The next day he made a herculean effort to pull himself together. He
obtained a position as draughtsman from one who had known him in his
respectable period, and he went tremblingly and sheepishly to call upon his
wife and child.

The consequence of his visit was a reunion, which endured for two whole
weeks. At the end of that time she cast him off in utter scorn.

How he lived for the next two years can be only known to those who are
familiar through experience with the existence of people who ask other
people on the street for a few cents toward a night's lodging. By those
who knew him he was said to be "no good to himself or any one else." He
acquired the raggedness, the impudence, the phraseology of the vagabond
class. He would hang on the edge of a party of men drinking together in
front of a bar, on the slim chance of being "counted in" when the question
went round, "What'll you have?" He was perpetually being impelled out
of saloons at foot-race speed by the officials whose function it is, in
barrooms, to substitute an objectionable person's room for his company.

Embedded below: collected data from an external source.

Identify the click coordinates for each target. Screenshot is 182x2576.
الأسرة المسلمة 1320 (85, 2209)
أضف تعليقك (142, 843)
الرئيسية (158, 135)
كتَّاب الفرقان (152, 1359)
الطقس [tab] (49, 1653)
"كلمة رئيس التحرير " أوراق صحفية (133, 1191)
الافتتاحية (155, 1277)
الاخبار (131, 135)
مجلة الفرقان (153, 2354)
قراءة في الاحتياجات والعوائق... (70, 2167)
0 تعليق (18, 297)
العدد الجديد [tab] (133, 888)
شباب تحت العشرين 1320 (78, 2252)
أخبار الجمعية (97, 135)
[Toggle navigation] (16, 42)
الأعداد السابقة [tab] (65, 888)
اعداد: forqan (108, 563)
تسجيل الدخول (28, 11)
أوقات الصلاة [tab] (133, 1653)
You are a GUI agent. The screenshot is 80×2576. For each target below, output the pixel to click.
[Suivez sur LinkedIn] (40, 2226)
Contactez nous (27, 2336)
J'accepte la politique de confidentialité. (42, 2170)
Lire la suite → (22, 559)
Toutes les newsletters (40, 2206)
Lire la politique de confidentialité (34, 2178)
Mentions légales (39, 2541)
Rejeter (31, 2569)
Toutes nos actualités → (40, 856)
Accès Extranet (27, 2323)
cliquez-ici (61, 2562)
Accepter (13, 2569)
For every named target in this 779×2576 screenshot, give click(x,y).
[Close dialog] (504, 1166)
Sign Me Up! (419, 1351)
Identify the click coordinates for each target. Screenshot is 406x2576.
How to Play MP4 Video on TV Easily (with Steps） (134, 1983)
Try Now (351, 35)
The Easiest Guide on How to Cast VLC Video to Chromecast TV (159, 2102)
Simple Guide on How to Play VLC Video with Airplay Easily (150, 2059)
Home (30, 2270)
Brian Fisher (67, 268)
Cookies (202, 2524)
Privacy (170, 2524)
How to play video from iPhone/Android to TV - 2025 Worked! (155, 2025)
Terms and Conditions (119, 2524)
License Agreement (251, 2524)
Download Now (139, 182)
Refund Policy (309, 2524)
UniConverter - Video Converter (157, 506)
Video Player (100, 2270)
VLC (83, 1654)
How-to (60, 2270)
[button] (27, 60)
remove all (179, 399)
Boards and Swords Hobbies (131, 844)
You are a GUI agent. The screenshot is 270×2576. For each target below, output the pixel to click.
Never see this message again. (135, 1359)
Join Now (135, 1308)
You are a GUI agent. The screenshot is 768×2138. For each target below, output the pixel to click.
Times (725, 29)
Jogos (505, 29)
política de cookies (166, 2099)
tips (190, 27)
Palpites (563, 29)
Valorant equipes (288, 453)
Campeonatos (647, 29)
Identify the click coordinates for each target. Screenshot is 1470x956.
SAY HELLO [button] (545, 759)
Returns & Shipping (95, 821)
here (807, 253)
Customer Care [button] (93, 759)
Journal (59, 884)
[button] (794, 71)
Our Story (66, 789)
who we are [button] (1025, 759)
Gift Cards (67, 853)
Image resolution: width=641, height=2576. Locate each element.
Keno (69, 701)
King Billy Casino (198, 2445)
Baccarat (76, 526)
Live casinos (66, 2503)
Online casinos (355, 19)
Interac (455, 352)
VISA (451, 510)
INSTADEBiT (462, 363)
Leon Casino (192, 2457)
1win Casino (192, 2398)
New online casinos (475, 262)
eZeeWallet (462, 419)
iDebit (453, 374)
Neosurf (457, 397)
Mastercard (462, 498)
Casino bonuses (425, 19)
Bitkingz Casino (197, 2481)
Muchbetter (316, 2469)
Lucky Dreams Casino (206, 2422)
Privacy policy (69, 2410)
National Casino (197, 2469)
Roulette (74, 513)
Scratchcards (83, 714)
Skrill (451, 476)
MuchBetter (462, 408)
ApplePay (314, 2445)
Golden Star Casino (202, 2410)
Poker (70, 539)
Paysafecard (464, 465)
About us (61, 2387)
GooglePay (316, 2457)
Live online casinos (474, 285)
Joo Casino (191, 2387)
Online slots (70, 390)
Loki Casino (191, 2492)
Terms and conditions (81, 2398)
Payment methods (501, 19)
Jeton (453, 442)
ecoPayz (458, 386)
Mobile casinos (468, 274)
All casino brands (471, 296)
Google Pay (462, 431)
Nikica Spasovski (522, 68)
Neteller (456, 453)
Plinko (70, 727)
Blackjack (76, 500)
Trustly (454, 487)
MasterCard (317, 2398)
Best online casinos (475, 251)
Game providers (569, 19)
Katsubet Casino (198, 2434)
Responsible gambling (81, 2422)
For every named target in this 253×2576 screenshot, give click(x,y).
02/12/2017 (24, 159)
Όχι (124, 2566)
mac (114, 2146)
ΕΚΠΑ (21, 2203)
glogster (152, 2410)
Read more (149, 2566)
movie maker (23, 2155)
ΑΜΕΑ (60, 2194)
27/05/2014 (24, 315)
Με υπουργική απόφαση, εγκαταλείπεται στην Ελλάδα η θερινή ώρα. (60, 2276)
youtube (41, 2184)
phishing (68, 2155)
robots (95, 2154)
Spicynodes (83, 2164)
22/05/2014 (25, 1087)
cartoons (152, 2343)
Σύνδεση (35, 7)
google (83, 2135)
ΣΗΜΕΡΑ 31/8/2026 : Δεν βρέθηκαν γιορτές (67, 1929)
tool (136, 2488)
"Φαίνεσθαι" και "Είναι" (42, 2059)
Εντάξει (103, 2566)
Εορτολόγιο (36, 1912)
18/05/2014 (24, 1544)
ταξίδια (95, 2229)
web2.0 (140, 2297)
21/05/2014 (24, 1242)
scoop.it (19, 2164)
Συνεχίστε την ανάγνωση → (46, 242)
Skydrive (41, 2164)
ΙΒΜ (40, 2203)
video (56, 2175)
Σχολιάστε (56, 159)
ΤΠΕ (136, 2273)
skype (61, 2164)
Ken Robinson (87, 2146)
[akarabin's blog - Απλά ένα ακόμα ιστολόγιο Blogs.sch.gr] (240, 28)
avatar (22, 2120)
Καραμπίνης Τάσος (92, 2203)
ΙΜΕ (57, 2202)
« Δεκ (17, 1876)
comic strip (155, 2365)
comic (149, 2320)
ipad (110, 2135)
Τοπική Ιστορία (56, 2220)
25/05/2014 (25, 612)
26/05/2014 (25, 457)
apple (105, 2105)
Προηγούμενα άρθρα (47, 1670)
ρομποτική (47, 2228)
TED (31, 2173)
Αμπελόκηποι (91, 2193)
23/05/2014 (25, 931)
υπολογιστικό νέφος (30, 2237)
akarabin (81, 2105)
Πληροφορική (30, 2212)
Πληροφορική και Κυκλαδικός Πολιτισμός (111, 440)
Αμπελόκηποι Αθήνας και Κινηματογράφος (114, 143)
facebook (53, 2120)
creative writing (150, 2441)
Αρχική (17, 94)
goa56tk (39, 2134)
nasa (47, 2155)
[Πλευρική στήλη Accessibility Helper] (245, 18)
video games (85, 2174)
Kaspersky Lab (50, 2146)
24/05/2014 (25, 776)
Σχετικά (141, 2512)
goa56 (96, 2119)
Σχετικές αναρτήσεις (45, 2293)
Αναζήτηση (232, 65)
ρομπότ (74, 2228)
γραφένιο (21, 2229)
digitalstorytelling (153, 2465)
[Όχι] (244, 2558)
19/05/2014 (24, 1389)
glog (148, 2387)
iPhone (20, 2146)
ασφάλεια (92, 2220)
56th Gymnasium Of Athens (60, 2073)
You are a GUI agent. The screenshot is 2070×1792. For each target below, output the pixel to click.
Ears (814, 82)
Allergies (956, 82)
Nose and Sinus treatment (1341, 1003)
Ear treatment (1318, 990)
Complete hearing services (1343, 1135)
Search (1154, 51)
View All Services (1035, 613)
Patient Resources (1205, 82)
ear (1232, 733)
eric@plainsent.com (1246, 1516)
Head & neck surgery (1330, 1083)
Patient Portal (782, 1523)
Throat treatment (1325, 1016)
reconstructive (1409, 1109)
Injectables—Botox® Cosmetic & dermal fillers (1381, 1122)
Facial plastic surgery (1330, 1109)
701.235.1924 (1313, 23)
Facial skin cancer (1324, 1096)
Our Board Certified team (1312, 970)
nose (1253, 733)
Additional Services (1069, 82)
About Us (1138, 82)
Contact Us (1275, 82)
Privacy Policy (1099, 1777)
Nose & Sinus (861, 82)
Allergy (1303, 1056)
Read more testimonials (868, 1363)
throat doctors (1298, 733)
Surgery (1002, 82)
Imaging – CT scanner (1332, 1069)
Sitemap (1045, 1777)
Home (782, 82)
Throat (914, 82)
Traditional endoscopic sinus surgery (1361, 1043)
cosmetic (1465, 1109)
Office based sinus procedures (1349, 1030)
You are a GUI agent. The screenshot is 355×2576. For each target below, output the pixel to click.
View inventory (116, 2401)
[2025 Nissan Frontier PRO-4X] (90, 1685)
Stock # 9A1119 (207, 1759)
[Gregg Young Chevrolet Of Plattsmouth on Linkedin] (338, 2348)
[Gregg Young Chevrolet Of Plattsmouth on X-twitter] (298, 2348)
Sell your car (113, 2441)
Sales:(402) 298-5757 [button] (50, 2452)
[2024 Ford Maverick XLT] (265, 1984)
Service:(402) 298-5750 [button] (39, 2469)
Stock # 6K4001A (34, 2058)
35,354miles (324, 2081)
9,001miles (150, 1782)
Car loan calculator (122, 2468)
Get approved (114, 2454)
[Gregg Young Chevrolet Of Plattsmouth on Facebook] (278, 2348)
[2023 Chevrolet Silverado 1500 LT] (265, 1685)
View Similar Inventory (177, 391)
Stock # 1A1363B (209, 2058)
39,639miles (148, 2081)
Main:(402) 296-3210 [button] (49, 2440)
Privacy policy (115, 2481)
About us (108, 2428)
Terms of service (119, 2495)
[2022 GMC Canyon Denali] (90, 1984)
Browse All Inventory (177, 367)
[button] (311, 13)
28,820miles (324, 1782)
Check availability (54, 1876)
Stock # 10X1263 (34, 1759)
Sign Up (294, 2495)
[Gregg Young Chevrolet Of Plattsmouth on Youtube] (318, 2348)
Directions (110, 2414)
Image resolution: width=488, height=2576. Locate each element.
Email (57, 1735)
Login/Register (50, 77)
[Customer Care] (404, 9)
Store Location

One winter Sunday morning he slept late on a bench in a public square.
Awakened by an officer, he arose to go. Hazy in head and stiff at joints,
he slightly staggered. He heard behind him the cooing laugh of a child. He
looked around. It was himself that had awakened the infant's mirth--or that
strange something which precedes the dawn of a sense of humour in children.
The smiling babe was in a child's carriage which a plainly dressed woman
was pushing. He looked at the woman. It was his wife and the pretty child
was his own.

He walked rapidly from the place, and on the same day he decided to leave
the city. He had herded with vagrants of the touring class. The methods of
free transportation by means of freight-trains and free living, by means
of beggary and small thievery in country towns, were no secret to him.
He walked to the suburbs, and at nightfall he scrambled up the side of a
coal-car in a train slowly moving westward.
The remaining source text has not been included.